[Problem description] Please return the listing exactly as it stands, skipping any pictures.
== Segment start ==
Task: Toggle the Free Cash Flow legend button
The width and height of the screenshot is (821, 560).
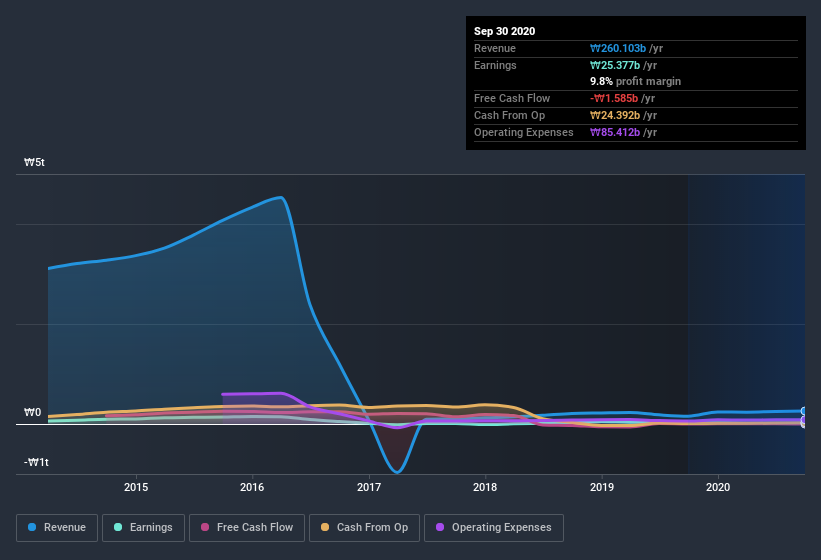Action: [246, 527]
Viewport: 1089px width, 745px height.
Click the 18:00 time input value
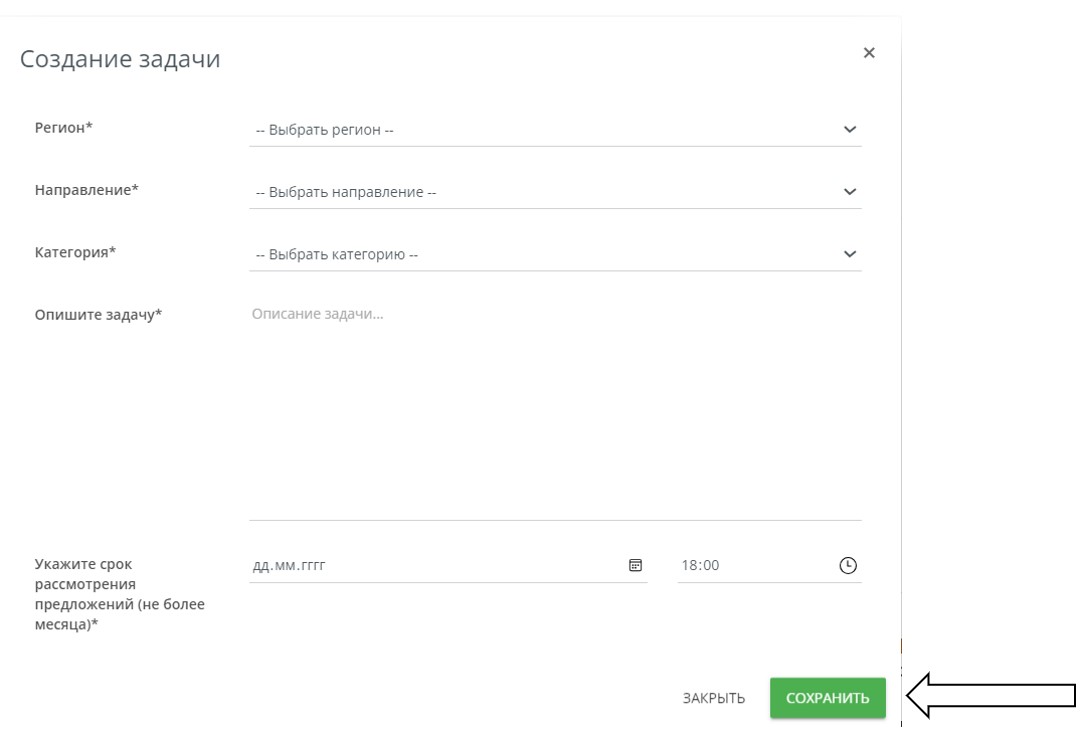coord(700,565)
== Segment end ==
[Written reply]
Task: Toggle the Free Cash Flow legend button
The width and height of the screenshot is (821, 560).
Action: [246, 527]
Viewport: 1089px width, 745px height.
Click the 18:00 time input value
coord(700,565)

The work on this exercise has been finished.